Removing Page and Section Breaks from a Word Document


In today’s post I am going to show you how to remove page and section breaks within a Word document using the Open XML SDK. Removing these two types of breaks is similar, but requires two different approaches. Let’s start off by jumping into removing page breaks.


My post will talk about using version 2 of the SDK.


If you just want to jump straight into the code, feel free to download this solution here.


Solution to Remove Page Breaks


To remove page breaks in a document we need to take the following actions:



  1. Open the Word document via the Open XML SDK

  2. Get access to the main document part

  3. Find all page breaks within the main document part

  4. For every page break found, remove it from the document

  5. Save changes

For the sake of this example, let’s say I am starting with the following Word document:



This document has a page break (shown outlined in red) on the first page.


The Code


The code is pretty straight forward and follows the solution steps as described above in the solutions section:









static void RemovePageBreaks(string filename)

{

using (WordprocessingDocument myDoc = WordprocessingDocument.Open(filename, true))

{

MainDocumentPart mainPart = myDoc.MainDocumentPart;

List<Break> breaks = mainPart.Document.Descendants<Break>().ToList();

foreach (Break b in breaks)

{

b.Remove();

}

mainPart.Document.Save();

}

}

Pretty easy stuff!


End Result


Running this code I should end up with a document that looks like the following:



Now let’s see how to remove section breaks within a document. Before I actually jump into the solution of removing sections, I want to talk a bit about section breaks within a Word document.


Section Breaks in a Word Document


WordprocessingML does not natively store the concept of pages, since it is based on paragraphs and runs. Instead it uses sections to specify groups of paragraphs that have a specific set of page properties.


Every Word document has at least one section, where each section specifies page properties (like page size, orientation, margins, etc), header/footer references, column information, etc. Given this information, there are really two high level types of sections:



  1. A section as a paragraph property – A document may have zero or more of these types of sections

  2. A document final section property – A document can will only have one of these types of sections

In today’s post I am going to show you how to remove all sections that are a paragraph property.


Solution to Remove Section Breaks


To remove section breaks in a document we need to take the following actions:



  1. Open the Word document via the Open XML SDK

  2. Get access to the main document part

  3. Find all paragraph properties that are contain section breaks

  4. For every paragraph property found, remove the section property as a child of the paragraph property

  5. Save changes

For the sake of this example, let’s say I am starting with the following Word document:



This document has a section break (shown outlined in red) on the first page, which separates a one column section from a two column section.


The Code


This code is also pretty straight forward and follows the solution steps as described above in the solutions section:









static void RemoveSectionBreaks(string filename)

{

using (WordprocessingDocument myDoc = WordprocessingDocument.Open(filename, true))

{

MainDocumentPart mainPart = myDoc.MainDocumentPart;

List<ParagraphProperties> paraProps = mainPart.Document.Descendants<ParagraphProperties>()

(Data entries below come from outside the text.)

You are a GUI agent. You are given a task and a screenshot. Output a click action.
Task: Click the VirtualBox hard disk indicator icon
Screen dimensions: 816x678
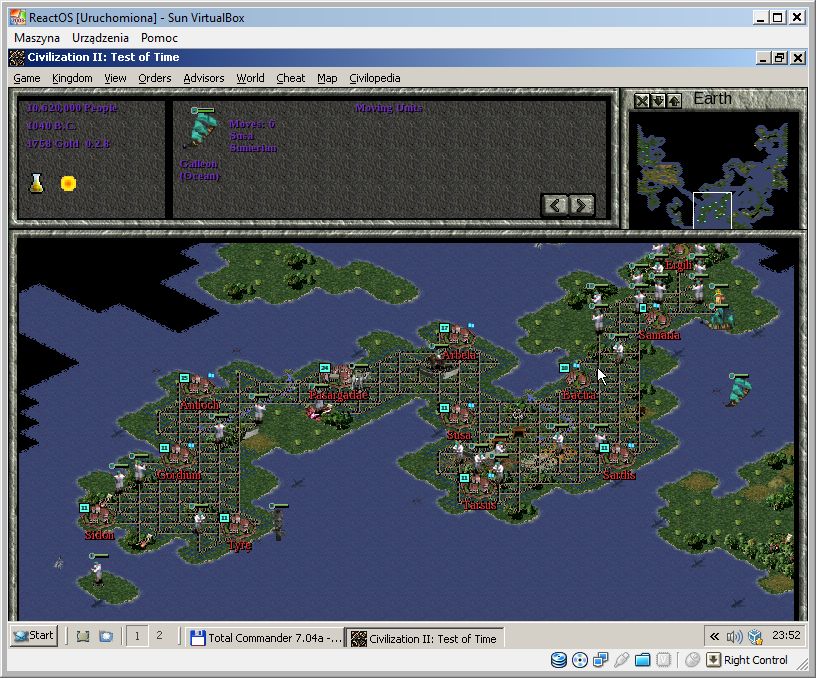coord(559,660)
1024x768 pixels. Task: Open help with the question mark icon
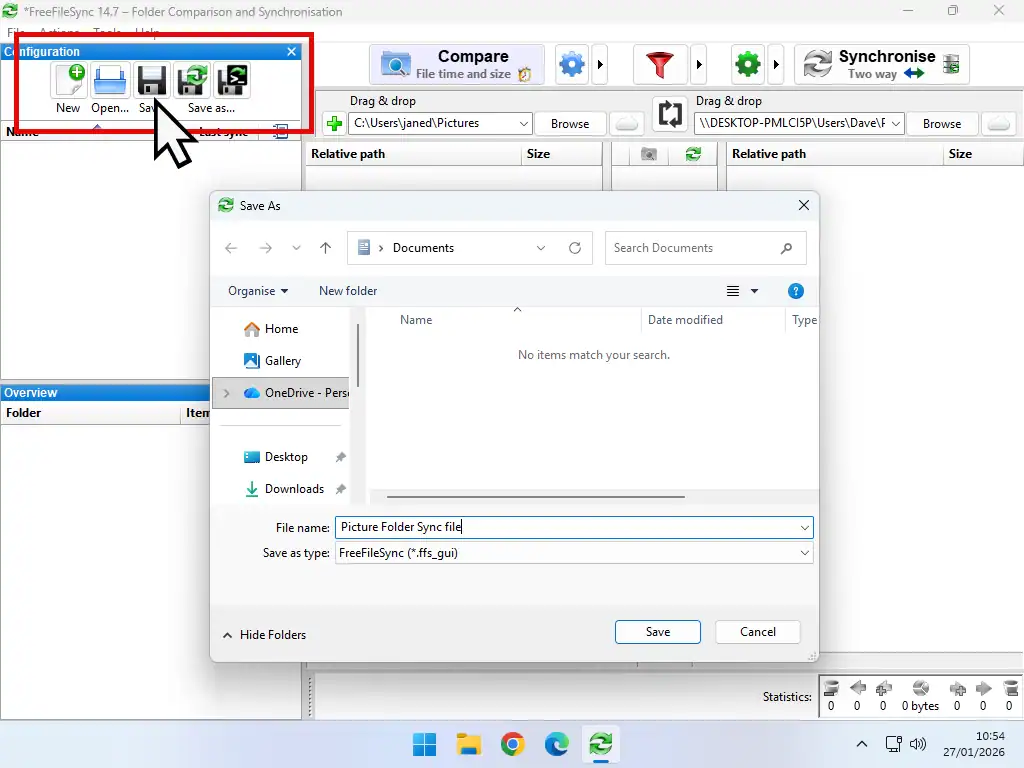796,291
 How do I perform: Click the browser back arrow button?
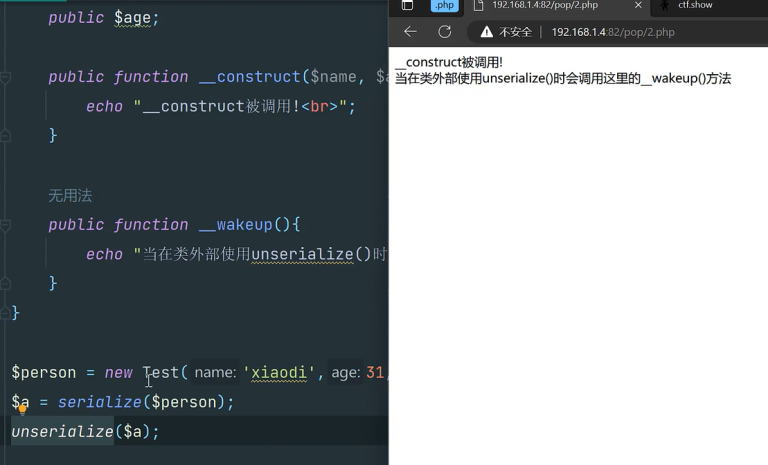pos(410,32)
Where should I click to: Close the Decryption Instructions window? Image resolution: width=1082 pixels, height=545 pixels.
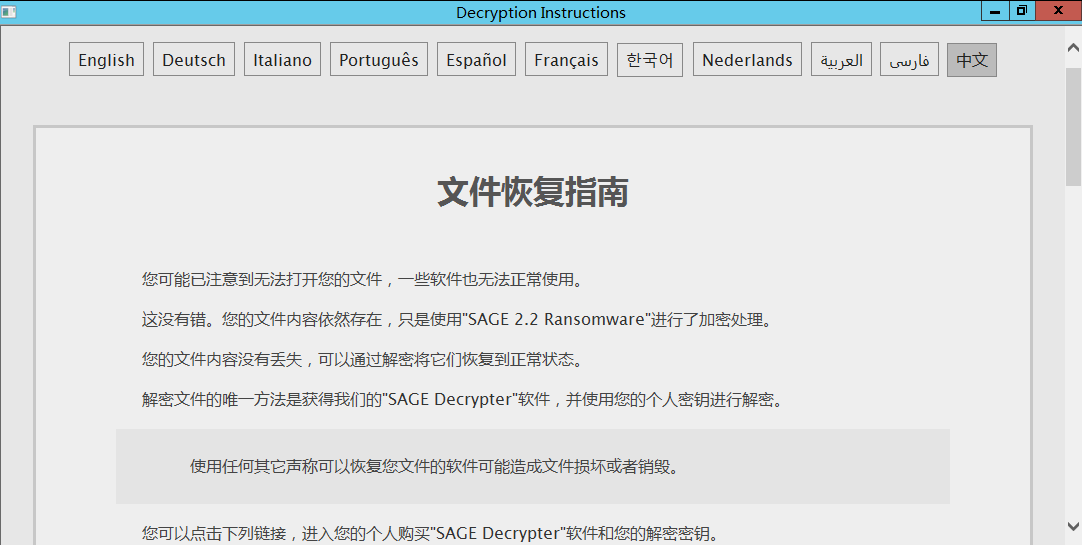[x=1058, y=12]
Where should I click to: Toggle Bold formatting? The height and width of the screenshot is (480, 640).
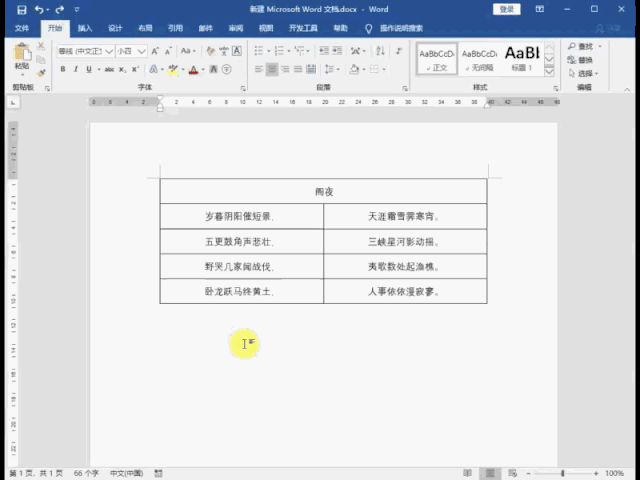pyautogui.click(x=63, y=69)
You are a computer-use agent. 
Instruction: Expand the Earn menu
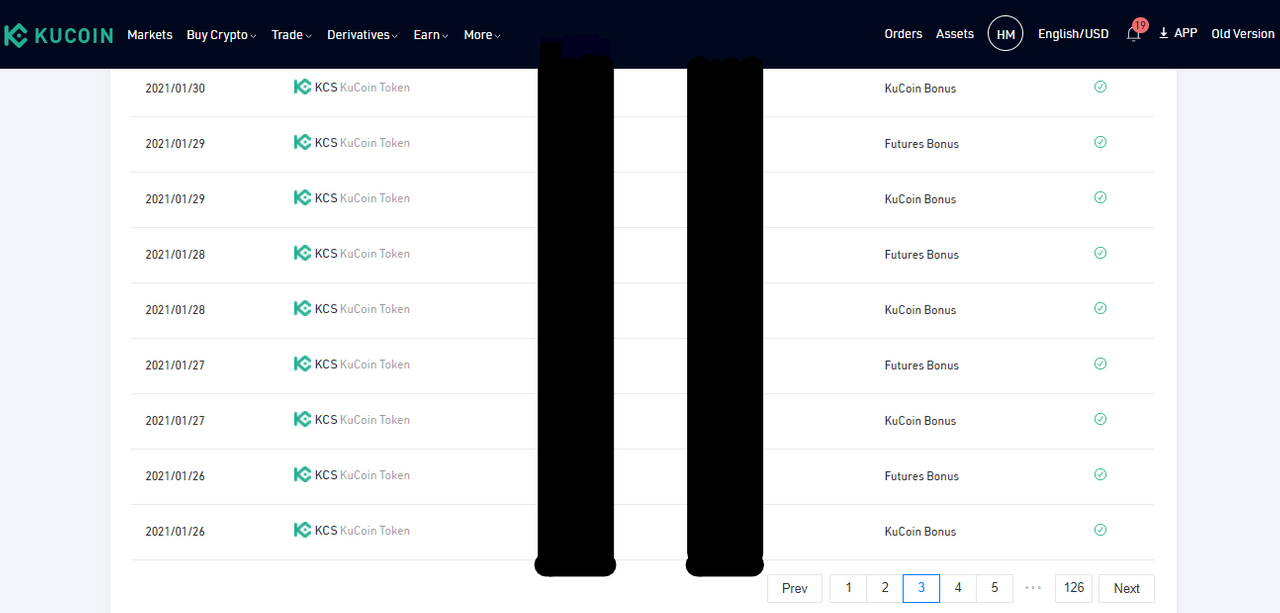click(431, 34)
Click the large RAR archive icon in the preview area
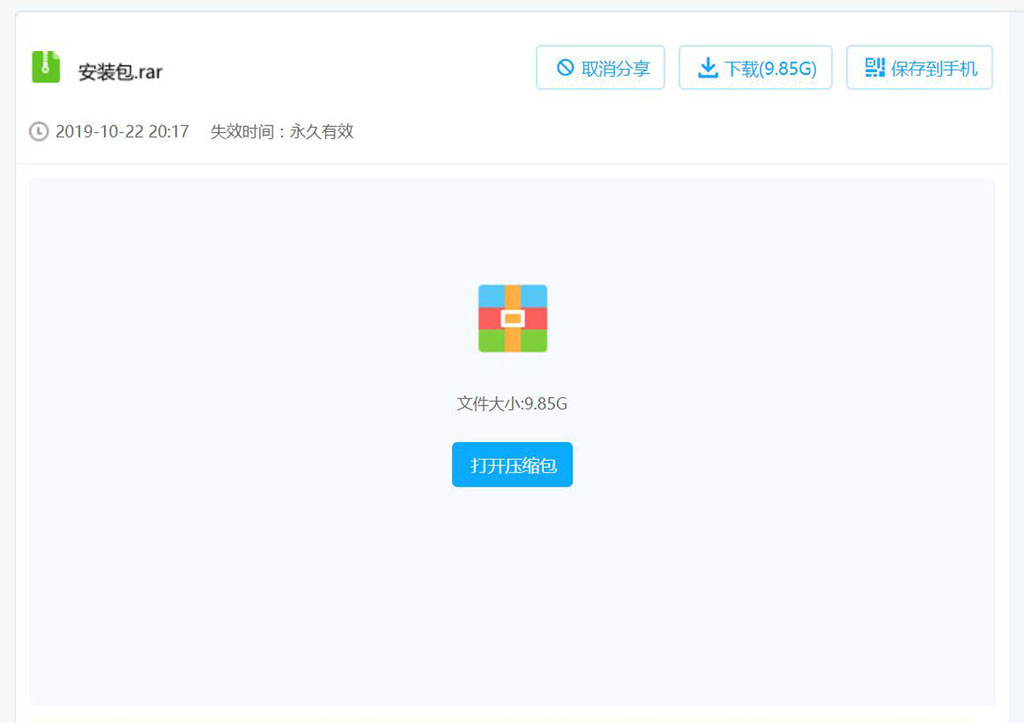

.Where(pPr => IsSectionProps(pPr)).ToList();

foreach (ParagraphProperties pPr in paraProps)

{

pPr.RemoveChild<SectionProperties>(pPr.GetFirstChild<SectionProperties>());

}

mainPart.Document.Save();

}

}

static bool IsSectionProps(ParagraphProperties pPr)

{

SectionProperties sectPr = pPr.GetFirstChild<SectionProperties>();

if (sectPr == null)

return false;

else

return true;

}

End Result


Running this code I should end up with a document that looks like the following:



Notice how the document now has two columns. This solution removed the first section property, which specified a one column section.


Zeyad Rajabi

Comments (3)

  1. Jason says:

    This is slightly OT, but I’ve noticed that in Word 2007 section breaks misbehave *within content controls*.

    For example:

    1. a section break at the end of an sdtContent (ie w:p/w:pPr/w:sectPr/w:type immediately before the </w:sdtContent>, you can’t delete in the Word UI

    2. what is in the OpenXML a section break of type "continuous", is displayed in the Word UI as a section break of type "Next Page"

    Any insight into this?  Is there a bug tracking system somewhere I can access in which this could be reported?

    thanks

    Jason

  2. Zeyad Rajabi says:

    Jason,

    For issue #1 try using Shift-Delete. That should delete the section break. For issue #2 I am unable to repro what you are seeing. I see Word correctly displaying the breaks as continuous.